## [Passage]
25. The other passages of Scripture which they employ to defend
their error are miserably wrested. Jacob (they say) asks for the
sons of Joseph, "Let my name be named on them, and the name of my
fathers, Abraham and Isaac," (Gen. 48: 16.) First, let us see what
the nature of this invocation was among the Israelites. They do not
implore their fathers to bring succour to them, but they beseech God
to remember his servants, Abraham, Isaac, and Jacob. Their example,
therefore, gives no countenance to those who use addresses to the
saints themselves. But such being the dullness of these blocks, that
they comprehend not what it is to invoke the name of Jacob, nor why
it is to be invoked, it is not strange that they blunder thus
childishly as to the mode of doing it. The expression repeatedly
occurs in Scripture. Isaiah speaks of women being called by the name
of men, when they have them for husbands and live under their
protection, (Isa. 4: 1.) The calling of the name of Abraham over the
Israelites consists in referring the origin of their race to him,
and holding him in distinguished remembrance as their author and
parent. Jacob does not do so from any anxiety to extend the
celebrity of his name, but because he knows that all the happiness
of his posterity consisted in the inheritance of the covenant which
God had made with them. Seeing that this would give them the sum of
all blessings, he prays that they may be regarded as of his race,
this being nothing else than to transmit the succession of the
covenant to them. They again, when they make mention of this subject
in their prayers, do not betake themselves to the intercession of
the dead, but call to remembrance that covenant in which their most
merciful Father undertakes to be kind and propitious to them for the
sake of Abraham, Isaac, and Jacob. How little, in other respects,
the saints trusted to the merits of their fathers, the public voice
of the Church declares in the prophets "Doubtless thou art our
Father, though Abraham be ignorant of us, and Israel acknowledge us
not; thou, O Lord, art our Father, our Redeemer," (Isa. 63: 16.) And
while the Church thus speaks, she at the same time adds, "Return for
thy servants' sake," not thinking of any thing like intercession,
but adverting only to the benefit of the covenant. Now, indeed, when
we have the Lord Jesus, in whose hand the eternal covenant of mercy
was not only made but confirmed, what better name can we bear before
us in our prayers? And since those good Doctors would make out by
these words that the Patriarchs are intercessors, I should like them
to tell me why, in so great a multitude,[12] no place whatever is
given to Abraham, the father of the Church? We know well from what a
crew they select their intercessors.[13] Let them then tell me what
consistency there is in neglecting and rejecting Abraham, whom God
preferred to all others, and raised to the highest degree of honour.
The only reason is, that as it was plain there was no such practice
in the ancient Church, they thought proper to conceal the novelty of
the practice by saying nothing of the Patriarchs: as if by a mere
diversity of names they could excuse a practice at once novel and
impure. They sometimes, also, object that God is entreated to have
mercy on his people "for David's sake," (Ps. 132: 10; see Calv.

## [Given information]

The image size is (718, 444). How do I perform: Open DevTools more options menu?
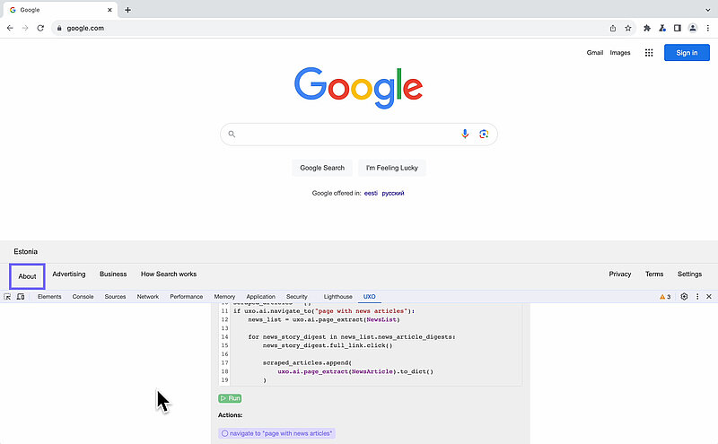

## [Work to complete]
A: From the passage on invoking the name of Jacob, reproduce word for word the part that opens with the words containing "The only reason" and closes with "10; see Calv.".
B: In the passage on invoking the name of Jacob, what does Isaiah say causes women to be called by the name of men?

## [Results for the exercise]
A:
The only reason is, that as it was plain there was no such practice
in the ancient Church, they thought proper to conceal the novelty of
the practice by saying nothing of the Patriarchs: as if by a mere
diversity of names they could excuse a practice at once novel and
impure. They sometimes, also, object that God is entreated to have
mercy on his people "for David's sake," (Ps. 132: 10; see Calv.

B: Women are called by the name of men when they have them for husbands and live under their protection.